Similarity & Screening
The molprint-search crate provides similarity metrics and parallel screening functions.
Similarity metrics
All three metrics operate on FingerprintBits and use POPCNT for efficiency.
Tanimoto (Jaccard)
The standard similarity metric in cheminformatics:
T(A, B) = |A ∩ B| / |A ∪ B| = popcount(A & B) / popcount(A | B)
#![allow(unused)] fn main() { pub fn tanimoto(a: &FingerprintBits, b: &FingerprintBits) -> f64 { let intersection = a.and(b).count_ones() as f64; let union = a.or(b).count_ones() as f64; if union == 0.0 { 0.0 } else { intersection / union } } }
Returns 0.0 for two all-zero fingerprints (rather than NaN). Returns 1.0 when the fingerprints are identical.

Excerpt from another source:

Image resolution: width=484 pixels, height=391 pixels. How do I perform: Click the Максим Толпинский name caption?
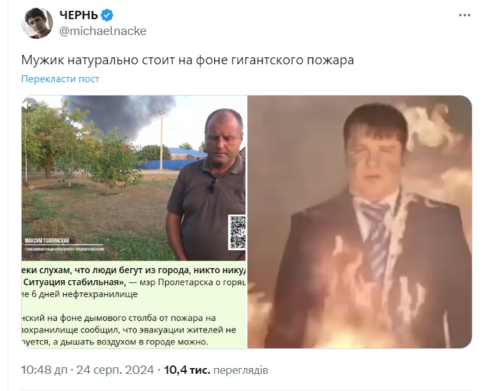(x=47, y=241)
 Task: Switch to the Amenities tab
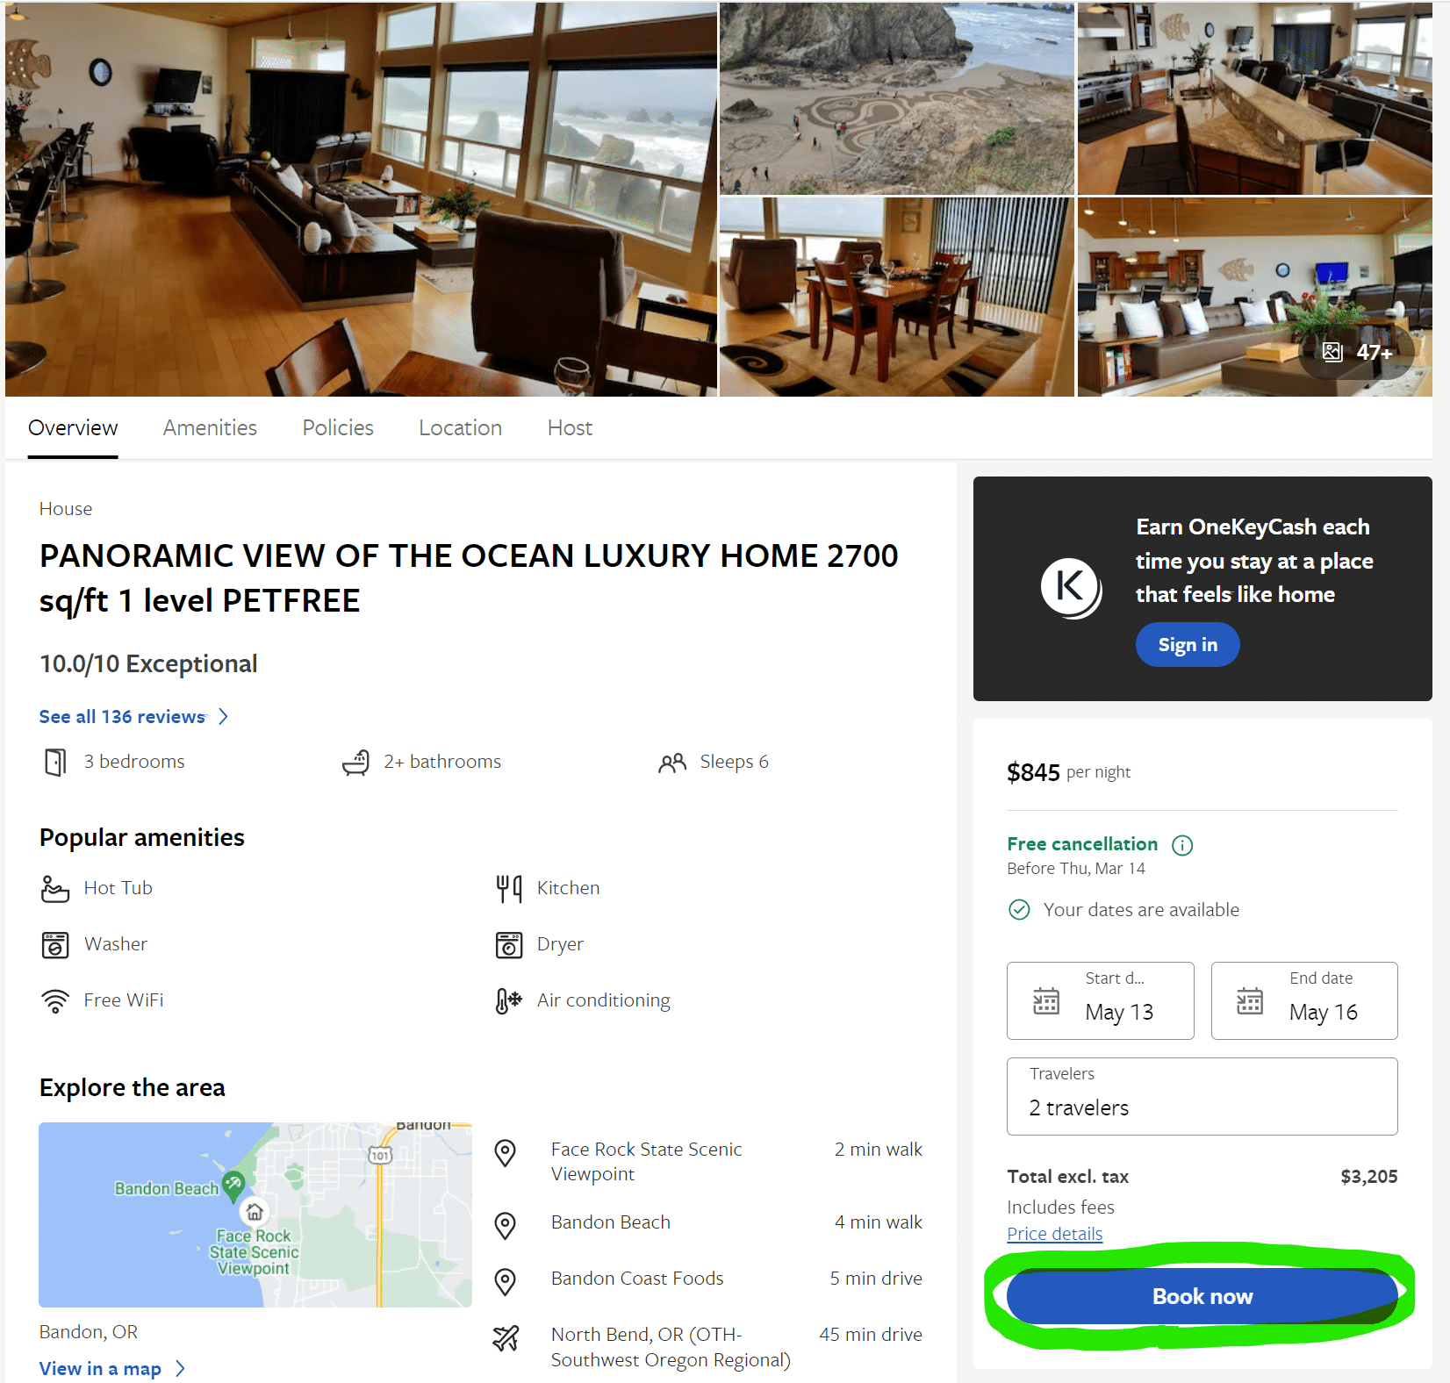pyautogui.click(x=210, y=428)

A common threshold for "similar" compounds is Tanimoto ≥ 0.7 for ECFP4.
Dice
D(A, B) = 2 * |A ∩ B| / (|A| + |B|)
Dice is more lenient than Tanimoto for compounds of different sizes, because the denominator uses the sum of individual set sizes rather than the union.
Cosine
C(A, B) = |A ∩ B| / sqrt(|A| * |B|)
Cosine similarity treats the fingerprint as a vector and measures the angle between them. It is less commonly used in cheminformatics than Tanimoto but useful for some applications.
Performance
At 36 ns per Tanimoto comparison (2048-bit), the bottleneck is memory bandwidth, not computation. The u64 word loop uses Rust's u64::count_ones() which compiles to a single POPCNT instruction. For future work, explicit SIMD (AVX2 or NEON) could batch multiple fingerprint comparisons per loop iteration.
Parallel screening
threshold_search
Returns all database fingerprints with Tanimoto ≥ threshold, sorted by descending similarity:
#![allow(unused)] fn main() { pub fn threshold_search( query: &FingerprintBits, database: &[FingerprintBits], threshold: f64, ) -> Vec<SearchHit> }
Uses Rayon's par_iter() for parallel evaluation. Each thread processes a chunk of the database independently, then results are merged and sorted.
top_k_search
Returns the k most similar fingerprints:
#![allow(unused)] fn main() { pub fn top_k_search( query: &FingerprintBits, database: &[FingerprintBits], k: usize, ) -> Vec<SearchHit> }
Computes similarity for every database entry (in parallel), sorts, then truncates to k. For very large databases where k is much smaller than the total size, a heap-based algorithm would be more efficient — this is the simplest correct implementation.
SearchHit
#![allow(unused)] fn main() { pub struct SearchHit { pub index: usize, // index into the database slice pub similarity: f64, } }
The index into the original database slice lets the caller look up the molecule ID.
Screening performance
On Apple M-series, screening a 100k compound database takes ~826 µs per query (121M fingerprint comparisons/second). This is primarily memory-bound. At 2048 bits = 256 bytes per fingerprint, a 100k database is 25 MB — fits in L3 cache on most modern CPUs, which explains why Rayon parallelism helps.
For databases that fit in RAM (up to ~10M compounds at 2048-bit), molprint keeps everything in a Vec<FingerprintBits> without indexing structures. For larger scales, pre-filtering using popcount bounds (the Tanimoto lower bound from bit count differences) would reduce the number of full comparisons needed.
Usage example
#![allow(unused)] fn main() { use molprint_search::screen::{threshold_search, top_k_search}; // database is Vec<FingerprintBits>, loaded from an FPS file // query_fp is FingerprintBits for the query molecule // All compounds with Tanimoto >= 0.6 let hits = threshold_search(&query_fp, &database, 0.6); for hit in &hits { println!("index={} sim={:.4}", hit.index, hit.similarity); } // Top 10 most similar let top10 = top_k_search(&query_fp, &database, 10); }